### 挑戦課題 1
本文によると、プロトンが挿入電極のアルカリ金属イオンと交換すると、電池の何が減少しますか？
### 挑戦課題 2
本文の内容を2文で要約してください。

### 読解用本文
---+---
もしも前記方法が、電池の製造中において、前記洗浄剤の少なくとも一部が挿入電極内に残るように適用される場合には、その洗浄剤は、電池の作用に対して無害のものでなければならない。有害な成分に対しては、簡単で完全な除去性が必須である。
前記洗浄剤は、前記電極材と適合性があるものでなければならない。特に、それは、電極作用の障害となるような如何なる反応も起こすものであってはならない。
【0042】
好適実施例によれば、前記製造方法において挿入電極を最適化するために第2洗浄成分が使用される。それは、H+イオンと反応し、洗浄剤中の挿入電極と、その内部に結合したH+イオンが、前記第2洗浄生物との反応によって電極の内部から除去されるように接触される。本発明の関連において、挿入電極、特に、上述したタイプのインターカレーション電極の特性は、H+イオン(プロトン)が、電極材料に結合する場合にも損なわれ得ることか判った。プロトンは、挿入電極のアルカリ金属イオンと交換し、活性金属(特に、アルカリ金属)を受け取る能力が低下し、それによって、電池の電気容量を減少させる。プロトンは、前記第2洗浄成分によって、挿入電極から抽出される。電池の取り込み容量、従って、その蓄電容量もそれによって改善される。
【0043】
特に、挿入電極中に結合されたプロトンとイオン交換反応する塩が、前記第2洗浄成分として好適である。それの具体例には、ハロゲン化物、特に、アルカリ金属、アルカリ土金属、又は周期律表の第3主群の金属のフッ化物がある。一般性を限定することなく、ここで、「洗浄塩」という用語を以後第2洗浄成分のために使用する。
【0044】
洗浄成分と、それらの前記製造方法における使用法との両方において種々のバリエーションが可能である。例えば、前記洗浄塩の少なくとも一部分を前記電極物質、従って、その製造中に、電極内に予め導入することができる。前記第1および/又は第2洗浄成分が前記洗浄成分に直接導入されない方法も使用可能である。むしろ、これらの成分が、適当な前の反応物を使用してインサイチュで形成されることも勿論可能である。具体例として、それらから洗浄塩を、ハロゲン化物、好ましくは、フッ化物を切断することによって形成することが可能な塩が挙げられる。これは、具体的には、PF6−,AsF6−,BF4−及びAlF4−の陰イオンの塩を含む。洗浄塩のインサイチュ形成用の出発物として有機塩も好適に使用される。
【0045】
この製造方法の一好適実施例によれば、OH−及びH+イオンは、それぞれにおいて別の(好ましくは、異種でもある)溶媒が使用される二つの別々の工程での二つの段階で除去される。
---+---
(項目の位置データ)
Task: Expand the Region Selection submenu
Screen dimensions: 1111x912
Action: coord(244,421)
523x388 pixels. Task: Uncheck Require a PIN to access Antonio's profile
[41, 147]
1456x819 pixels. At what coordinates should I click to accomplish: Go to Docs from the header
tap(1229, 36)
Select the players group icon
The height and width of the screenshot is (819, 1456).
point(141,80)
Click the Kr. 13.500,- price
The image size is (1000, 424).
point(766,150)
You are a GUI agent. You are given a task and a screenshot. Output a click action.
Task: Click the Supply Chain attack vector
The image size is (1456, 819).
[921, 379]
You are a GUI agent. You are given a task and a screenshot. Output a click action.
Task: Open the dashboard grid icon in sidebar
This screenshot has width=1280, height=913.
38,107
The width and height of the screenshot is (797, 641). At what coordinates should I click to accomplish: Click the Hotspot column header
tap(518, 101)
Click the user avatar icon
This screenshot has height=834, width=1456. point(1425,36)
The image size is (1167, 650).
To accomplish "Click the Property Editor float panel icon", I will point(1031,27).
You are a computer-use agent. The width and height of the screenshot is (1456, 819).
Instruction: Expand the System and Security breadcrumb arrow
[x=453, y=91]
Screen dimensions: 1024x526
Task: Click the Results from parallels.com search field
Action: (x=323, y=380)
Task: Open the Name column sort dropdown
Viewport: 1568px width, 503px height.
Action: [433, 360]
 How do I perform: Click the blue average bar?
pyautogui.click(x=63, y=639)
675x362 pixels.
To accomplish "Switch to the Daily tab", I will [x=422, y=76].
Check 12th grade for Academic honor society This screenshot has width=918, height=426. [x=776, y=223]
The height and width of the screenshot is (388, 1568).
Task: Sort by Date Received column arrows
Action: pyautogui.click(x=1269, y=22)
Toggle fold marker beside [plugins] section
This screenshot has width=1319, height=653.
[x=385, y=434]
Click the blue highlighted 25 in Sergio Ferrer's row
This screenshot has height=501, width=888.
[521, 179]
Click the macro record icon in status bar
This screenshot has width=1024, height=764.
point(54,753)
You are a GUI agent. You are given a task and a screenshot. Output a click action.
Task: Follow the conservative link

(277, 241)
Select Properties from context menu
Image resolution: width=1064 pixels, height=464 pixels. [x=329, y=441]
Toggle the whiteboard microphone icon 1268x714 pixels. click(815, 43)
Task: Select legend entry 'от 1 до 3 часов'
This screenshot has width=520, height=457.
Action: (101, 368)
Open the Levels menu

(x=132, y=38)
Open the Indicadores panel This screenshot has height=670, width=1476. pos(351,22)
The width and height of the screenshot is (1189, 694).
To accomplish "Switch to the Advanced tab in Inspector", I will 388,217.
---+---
### 正しい出力 1
電池の電気容量が減少します。

### 正しい出力 2
洗浄剤は電極材と適合性があり、電極内に残る場合は電池の作用に無害でなければならない。好適実施例では、挿入電極に結合したプロトンとイオン交換反応するフッ化物などの塩を第2洗浄成分として用いてプロトンを電極から抽出し、電池の蓄電容量を改善する。